● **Text shown**
SECRECY CREEP.

AuthorKoningisor, Christina

INTRODUCTION 1753 I. GOVERNMENT SECRETS 1760 A. Federal Secrets 1761 1. Constitutional Secrecy 1761 2. Statutory Secrecy 1762 3. Executive Secrecy 1763 4. Judicial Secrecy 1764 B. States' Secrets 1766 1. Constitutional Secrecy 1766 2. Statutory Secrecy 1768 3. Executive Secrecy 1769 4. Judicial Secrecy 1770 C. Federal Secrets in the States 1772 II. SECRECY CREEP 1775 A. Methodology 1776 B. Secrecy Creep in the Judicial Branch 1778 1. The Gubernatorial Communications Privilege 1778 2. The Glomar Response 1782 3. The Mosaic Theory 1785 4. Deferring to Government Assertions of Harm 1787 C. Secrecy Creep in the Legislative Branch 1788 D. Secrecy Creep in the Executive Branch 1789 1. Adopting Federal Surveillance Tools 1790 2. Institutional Isomorphism: The Case of the NYPD 1791 E. The Mechanisms of Secrecy Creep 1795 III. THE IMPLICATIONS OF SECRECY CREEP 1798 A. The Benefits of Secrecy Creep 1798 B. The Harms of Secrecy Creep 1800 1. Legal Discordance 1800 a. Constitutional Discordance 1800 b. Historical Discordance 1803 c. Policy Discordance 1805 2. Reduced Public Oversight 1806 a. Reduced Checks and Balances 1806 b. Reduced External Oversight 1808 c. Increased Risk of Corruption 1810 d. The Risk of Deep Secrecy 1811 3. Intrasystem Secrecy Creep 1813 4. The "National Security-ization" of Local Law Enforcement 1814 C. Potential Remedies 1816 1. Federal Government 1817 2. State Government 1818 3. Local Government 1820 4. Civil Society 1822 CONCLUSION 1823 INTRODUCTION

In September of 2010, Mark Zuckerberg and Cory Booker appeared on the Oprah Winfrey Show to announce that Zuckerberg was donating $100 million to Newark's public schools. (1) At the time, Booker was serving as mayor of Newark; Zuckerberg, just twenty-six years old, still enjoyed his reputation as Silicon Valley wunderkind. The announcement was met with widespread praise. (2) But before long, their reform efforts had stalled. Six months into the project, Booker had not appointed a new superintendent or drafted a comprehensive plan for education overhaul. Two years later, Booker's administration had spent one-fifth of the donation--$20 million--on consulting fees alone. (3)

● **Problem details**
Write the next passage of the article on secrecy creep above, starting right after its final sentence about the $20 million spent on consulting fees.

● **Source data**
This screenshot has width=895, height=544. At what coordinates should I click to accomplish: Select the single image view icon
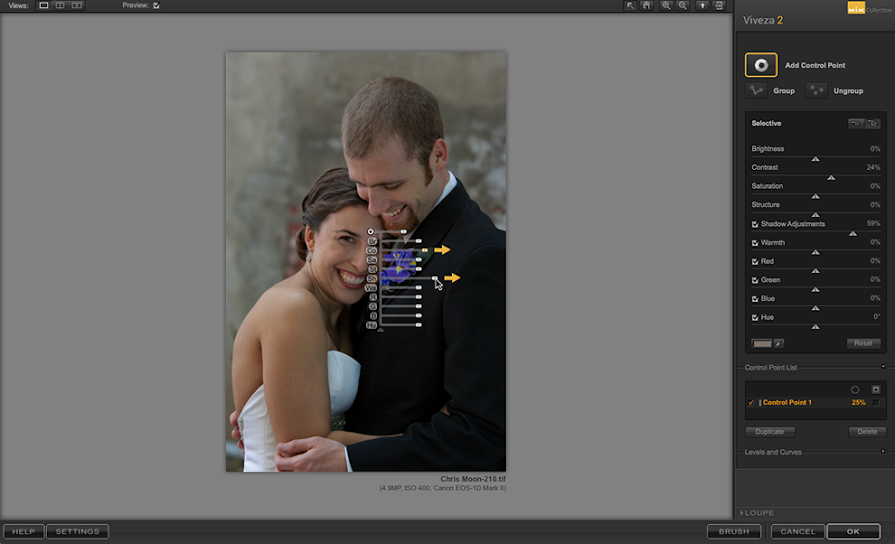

● **Result for this exercise**
In April of 2011, a group of Newark parents filed a public records request under New Jersey's public records law for correspondence between Booker and Zuckerberg describing how the $100 million donation had been spent. (4) Booker's office denied the request on a number of grounds. But one of its central claims was that the emails were protected by executive privilege. (5) In its denial, Booker's office cited Nero v. Hyland, a 1978 New Jersey Supreme Court decision recognizing an evidentiary privilege for the communications of the governor. (6) Nero, in turn, relied on the U.S. Supreme Court's 1974 decision in United States v. Nixon recognizing a qualified constitutional privilege for the communications of the President. (7)

The privilege articulated in Nixon is robust, rooted in constitutional separation of powers principles, and tethered to the "unique" diplomatic and military responsibilities of the President. (8) Even so, it had migrated into state law to shield gubernatorial records, and it was now being invoked to protect the emails of a city mayor--a position that has no formal role in the state constitutional scheme. (9) The privilege had traveled far from its origins. This raised a number of questions. Should a city mayor enjoy an executive communications privilege? Should a governor? To what extent are the law and policy concerns that animate the presidential privilege applicable to state and local government?

Scholars have long been fascinated by secrecy in government. Historians, political scientists, economists, and sociologists have examined all facets and corners of this topic. (10) Legal scholars have not been immune to this trend. They, too, have explored fundamental questions about the federal secrecy ecosystem, asking what information the federal government should keep secret, what it does keep secret, and the process by which those secrets are either hidden or revealed. (11) More recently, legal scholars have explored the ecosystem surrounding information leaks in federal government, (12) the distinctions between various types of government secrets, (13) the feasibility of controlling government information in the Internet age, (14) and the legal exceptionalism of national security secrecy. (15) The list goes on. (16)

Yet legal scholars have paid less attention to government secrecy outside of the federal context. Even such basic questions as the types of information state and local governments keep secret, the legal underpinnings for state and local secrecy regimes, and the ecosystem surrounding government leaks at the state and local level have often been left unexplored. (17) There is one notable exception: the topic of police secrecy, which has received more sustained attention from scholars. (18) But even this subset of the literature is limited in certain respects. Scholars have largely focused on discrete issues within local law enforcement--for example, the availability of police disciplinary records (19)--or they have treated police transparency as one facet of the broader question of how best to regulate law enforcement agencies. (20) They have rarely expanded their scope of inquiry to make connections between secrecy in policing and secrecy in other realms of state and local government. (21)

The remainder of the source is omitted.